(Saved data entries)
· · · · ·

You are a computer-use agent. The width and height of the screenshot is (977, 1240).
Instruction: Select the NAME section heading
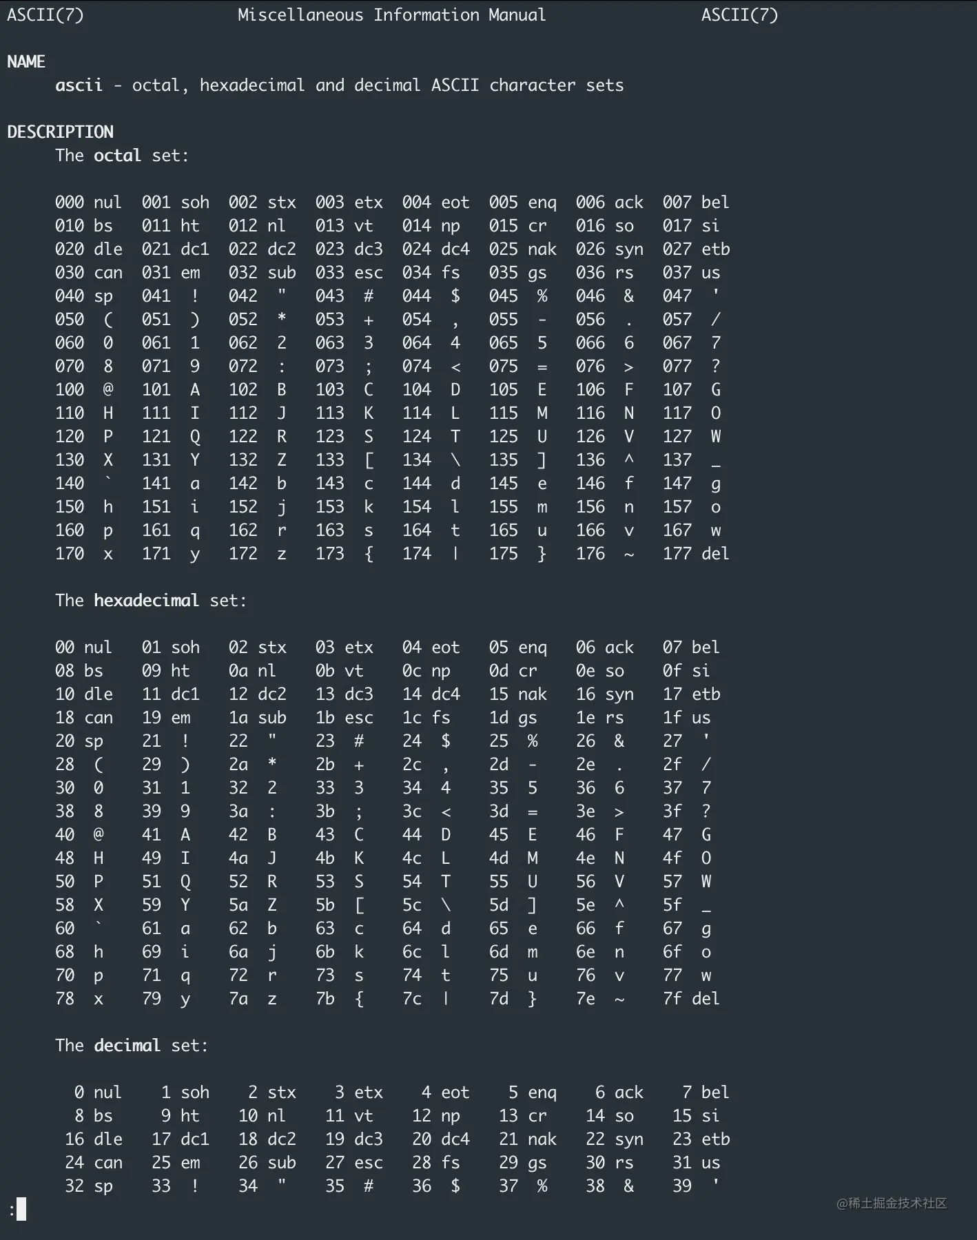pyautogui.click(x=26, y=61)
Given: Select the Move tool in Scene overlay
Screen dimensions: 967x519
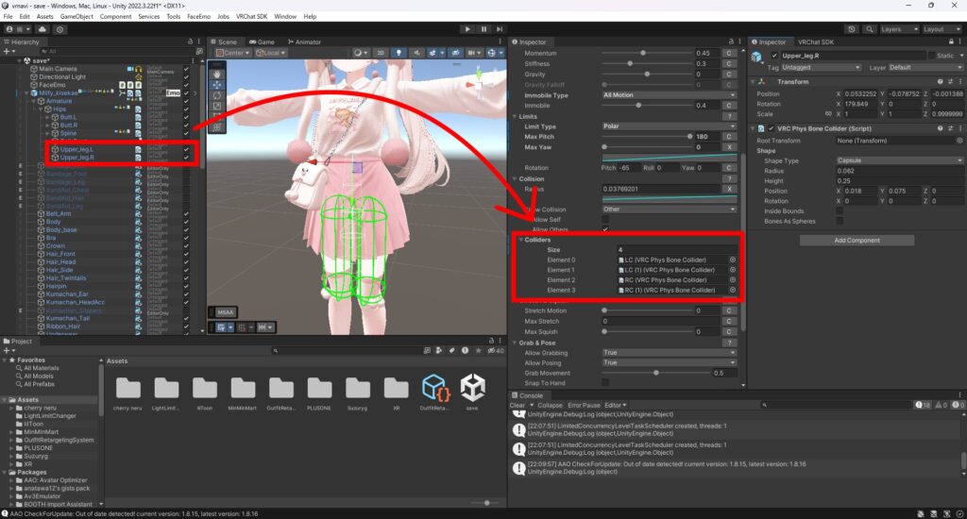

· · · · ·

Work task: Copy each of the entries above precisely, and drop whatever pictures they hold.

Answer to the exercise:
You are a computer-use agent. The width and height of the screenshot is (977, 1240).
Instruction: Select the NAME section heading
pyautogui.click(x=26, y=61)
Given: Select the Move tool in Scene overlay
Screen dimensions: 967x519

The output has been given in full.